— Page —
········

Considering this is a back to back for Detroit, I actually think that if the Sixers run them out of the gym, Detroit might start to get winded down the stretch so let's see what happens, especially if Webber starts hitting all the open jump-shots he usually gets.


----------



## Coatesvillain

The major plus for this game is Larry Brown isn't on the sidelines, the other game Larry Brown didn't coach against us, we barely lost and AI was out. Maybe we could steal this one?


----------



## Copper

With the sub standard effort the Pistons have been playing with recently, if Philly plays with emotion and energy? They could take this one.


----------



## RoyWilliams

Yahoo Preview 


> Chris Webber has struggled with the Philadelphia 76ers since being acquired just before the trading deadline.
> After missing the last game due to a compressed nerve in his left leg, Webber will try to help the 76ers inch back to the .500 mark when they host the defending champion Detroit Pistons.
> 
> Webber, concerned the injury was related to his surgically repaired right knee, hopes to be in top form after sitting out Philadelphia's 94-86 loss to the Chicago Bulls on Saturday.

········

— Dataset excerpt —
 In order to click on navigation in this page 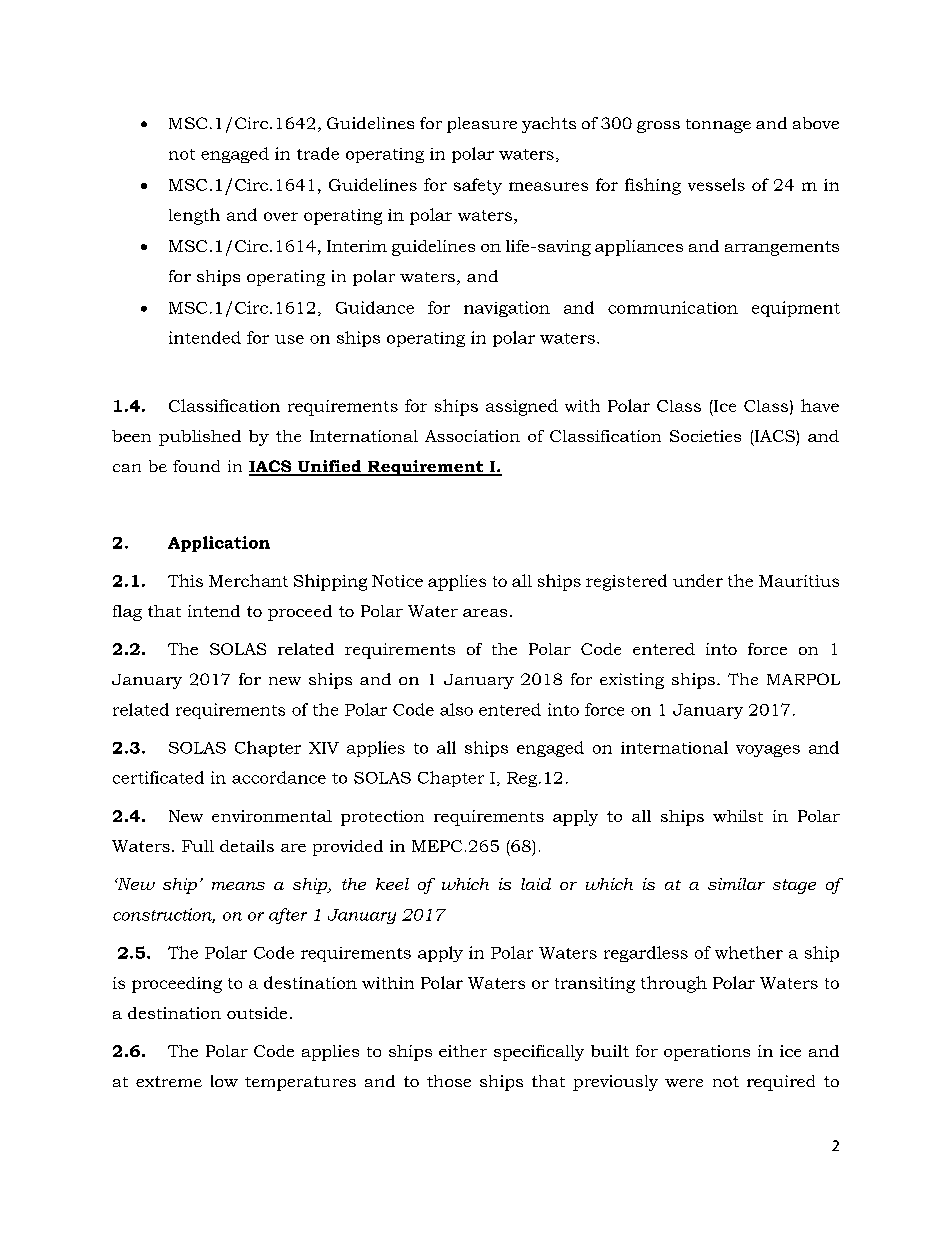, I will do `click(507, 309)`.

········

— Aim of the task —
Update the part of the Pistons game thread that opens with the words containing "## RoyWilliams" and closes with "champion Detroit Pistons.", replacing "trading deadline" with "trade deadline".

— The completed task —
## RoyWilliams

Yahoo Preview 


> Chris Webber has struggled with the Philadelphia 76ers since being acquired just before the trade deadline.
> After missing the last game due to a compressed nerve in his left leg, Webber will try to help the 76ers inch back to the .500 mark when they host the defending champion Detroit Pistons.